[Stored data]
++++++

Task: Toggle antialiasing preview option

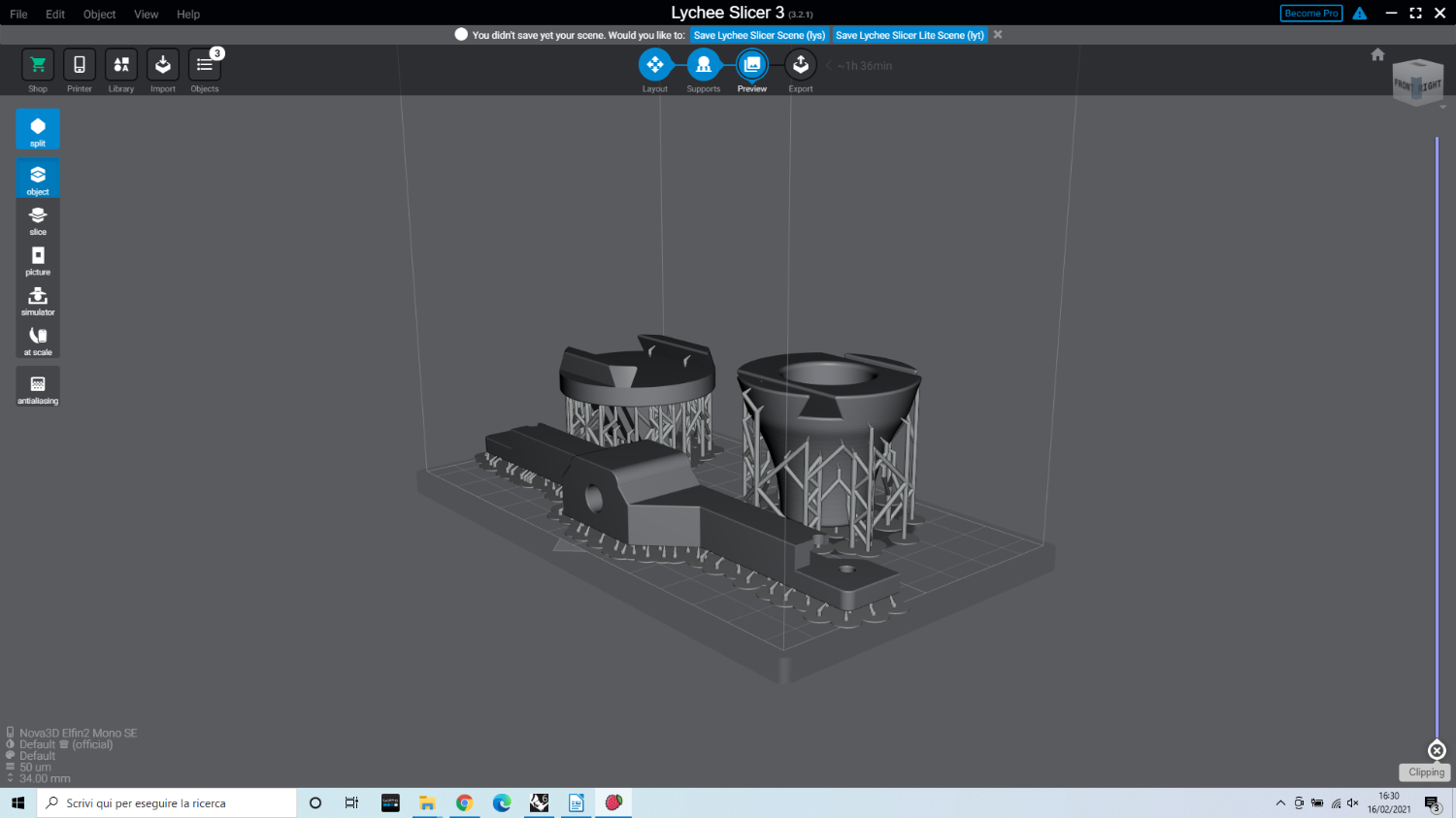Action: 38,386
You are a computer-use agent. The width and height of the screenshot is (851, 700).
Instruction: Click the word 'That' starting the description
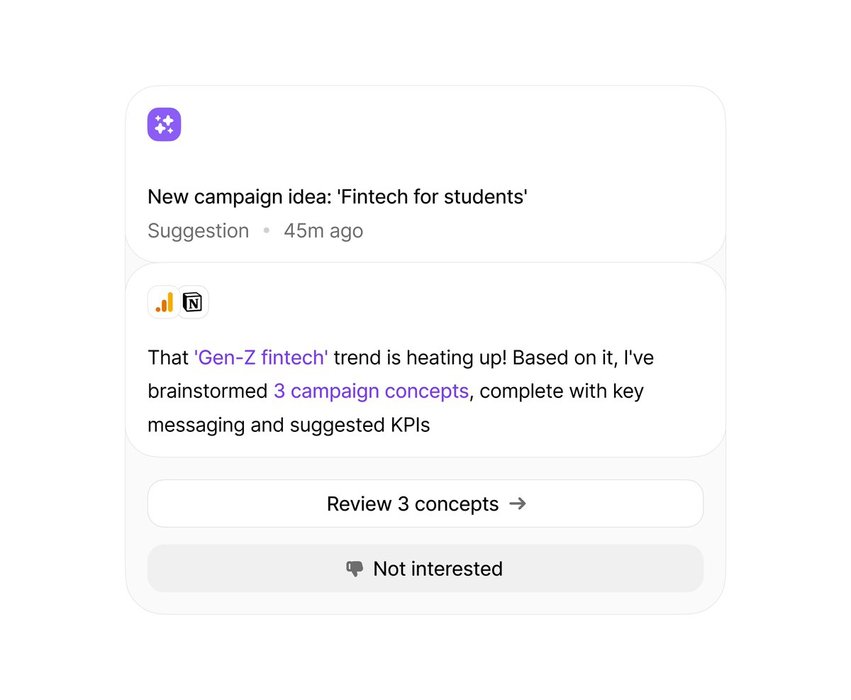pos(168,358)
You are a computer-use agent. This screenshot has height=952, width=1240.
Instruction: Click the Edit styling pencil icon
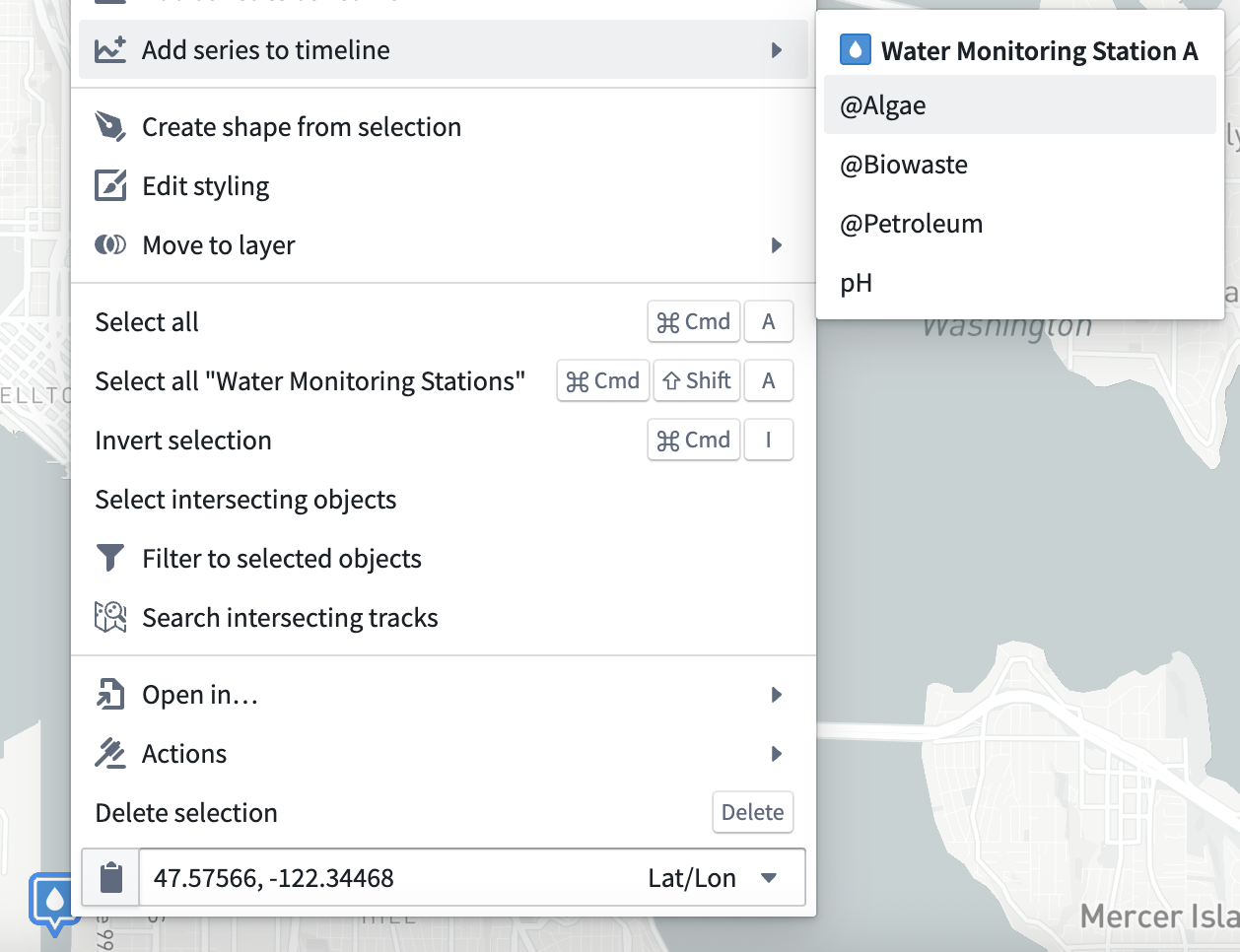tap(112, 185)
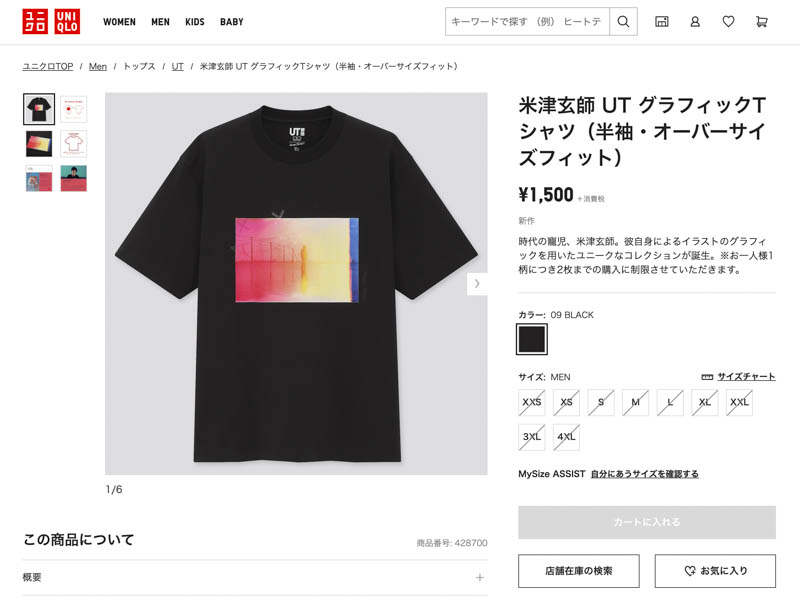Screen dimensions: 800x600
Task: Select size M option
Action: click(x=635, y=402)
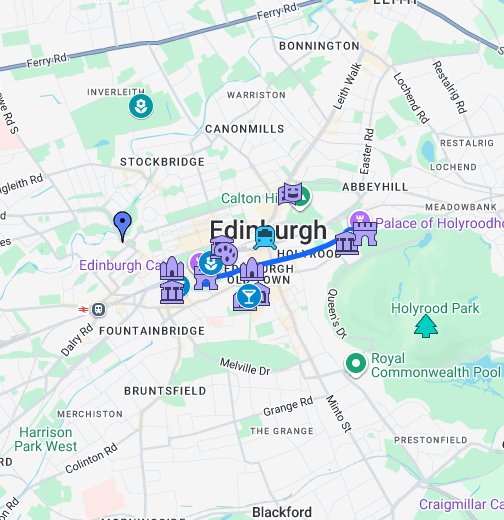The height and width of the screenshot is (520, 504).
Task: Click the teal botanic garden flower marker in Inverleith
Action: click(141, 106)
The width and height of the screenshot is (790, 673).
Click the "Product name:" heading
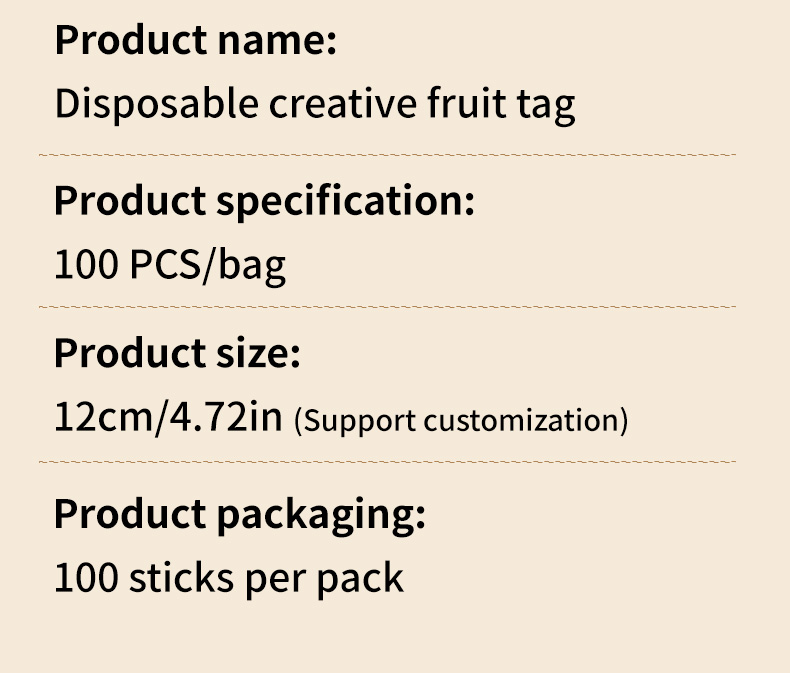(195, 42)
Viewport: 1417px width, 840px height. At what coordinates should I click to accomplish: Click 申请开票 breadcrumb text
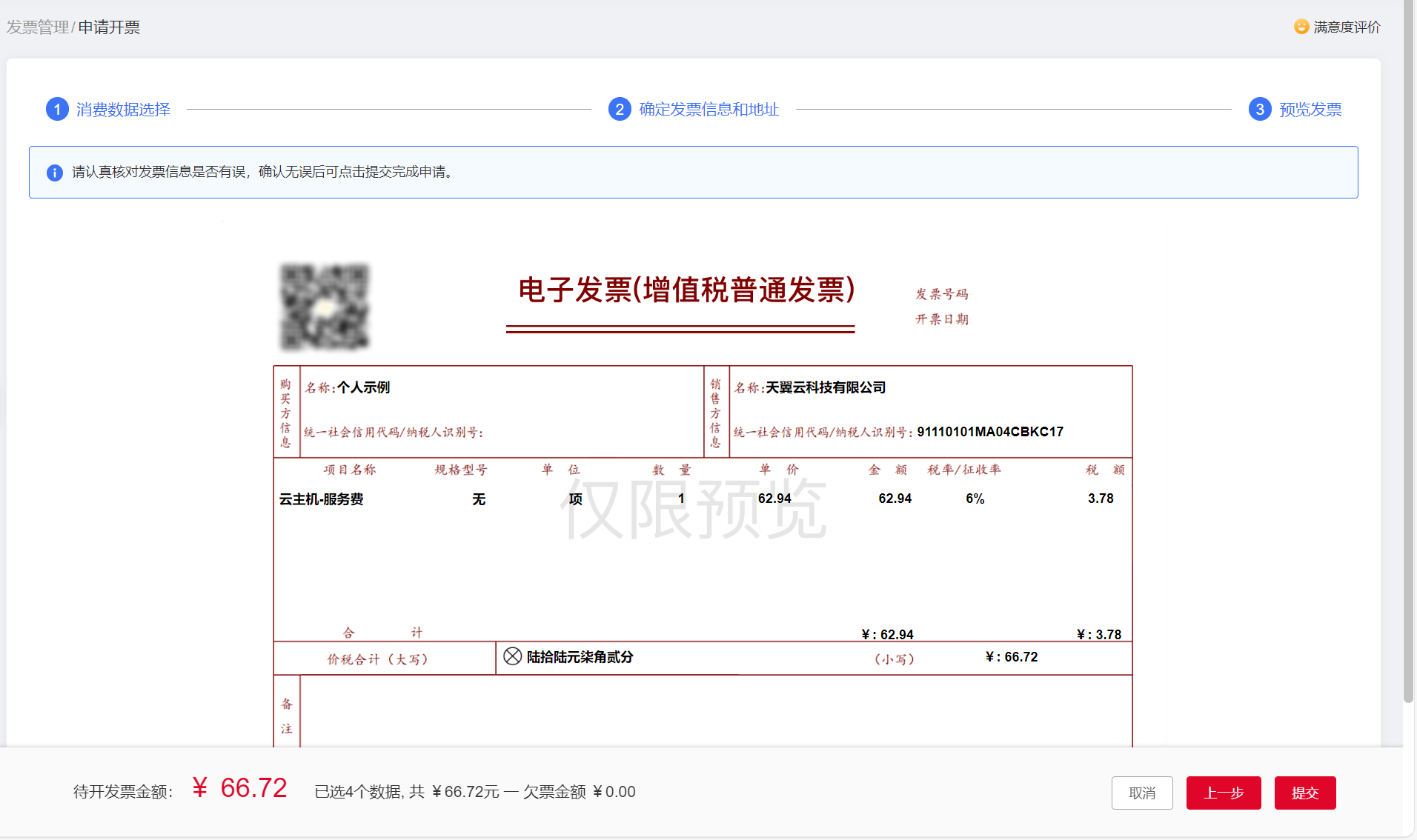point(109,27)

++++++

What you will do: Scan the data above and copy each line containing the word "agent".

Answer for the task:
You are a computer-use agent. The width and height of the screenshot is (851, 700).
You are a computer-use agent. This screenshot has height=952, width=1240.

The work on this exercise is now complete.